Выбрать главу

Я с ним согласилась, и с тех пор, когда по телевизору показывали боевики, в которых незадачливых шпионов сначала били, пытали и мучили, а потом их предавала собственная страна, я тыкала пальцем в телевизор и с удовлетворением произносила:

— Смотри, балбес, кем ты хотел стать! Был бы шпионом, и тебя бы так же мутузили.

— И не говори! Уж лучше лежать на диванчике и смотреть шпионские страсти по телевизору, — кивал Саша.

Некоторые книги по воинским искусствам, восточным психотехникам и методам работы спецназа я писала в соавторстве с ним или основываясь на сведениях, которые он мне сообщал. Таким образом, я оказалась вполне теоретически подкованной в области террористическо-диверсионных методов работы и получила много других крайне полезных и любопытных знаний, недоступных обычному человеку.

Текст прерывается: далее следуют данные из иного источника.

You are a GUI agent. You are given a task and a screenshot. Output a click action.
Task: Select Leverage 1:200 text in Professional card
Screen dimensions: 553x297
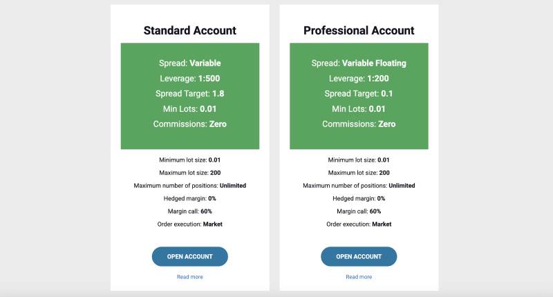(x=359, y=78)
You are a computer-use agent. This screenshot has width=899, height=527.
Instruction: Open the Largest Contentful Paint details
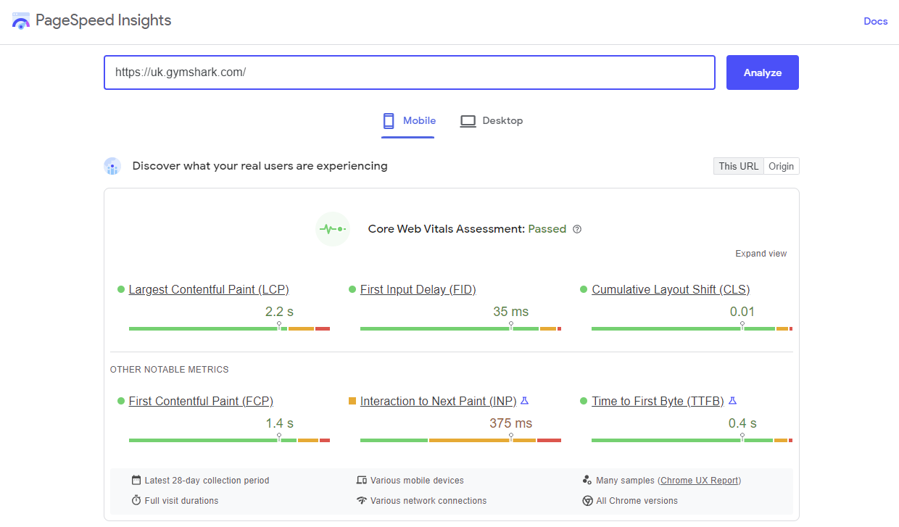pyautogui.click(x=208, y=289)
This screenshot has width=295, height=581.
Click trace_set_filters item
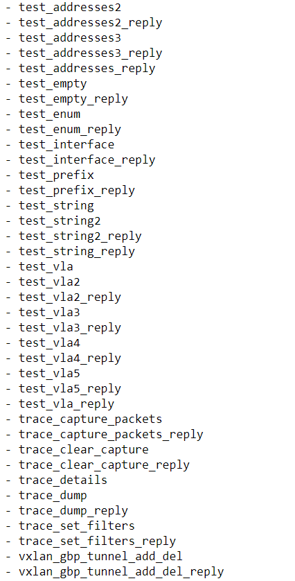[x=77, y=526]
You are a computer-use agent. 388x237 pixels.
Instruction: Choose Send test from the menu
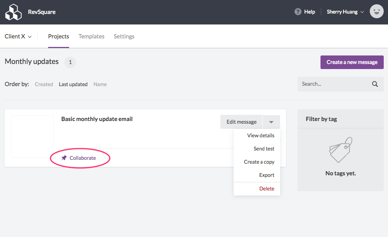[264, 149]
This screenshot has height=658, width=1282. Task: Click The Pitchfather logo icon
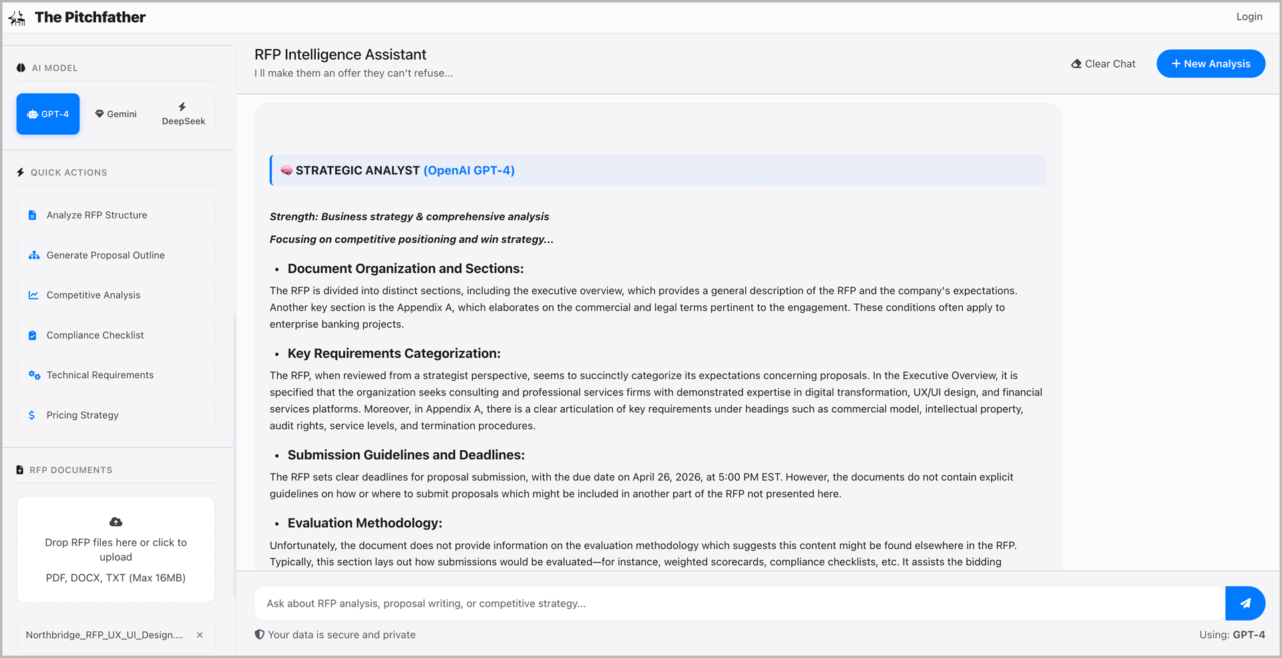(x=17, y=18)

Словом, пообщавшись со спецназовцами, разведчиками и вечно окружающими бывшего мужа прочими маньяками рукопашного боя, я, слегка подустав от «крутых мужиков», впала в другую крайность и стала абсолютной противницей насилия, что, впрочем, полностью соответствовало восточному принципу, утверждающему, что лучший способ победить — это избежать схватки. Вместо рукопашного боя я принялась заниматься танцами, а вместо изрядно поднадоевших «крутых» детективов и шпионских романов стала читать веселые книги Хмелевской.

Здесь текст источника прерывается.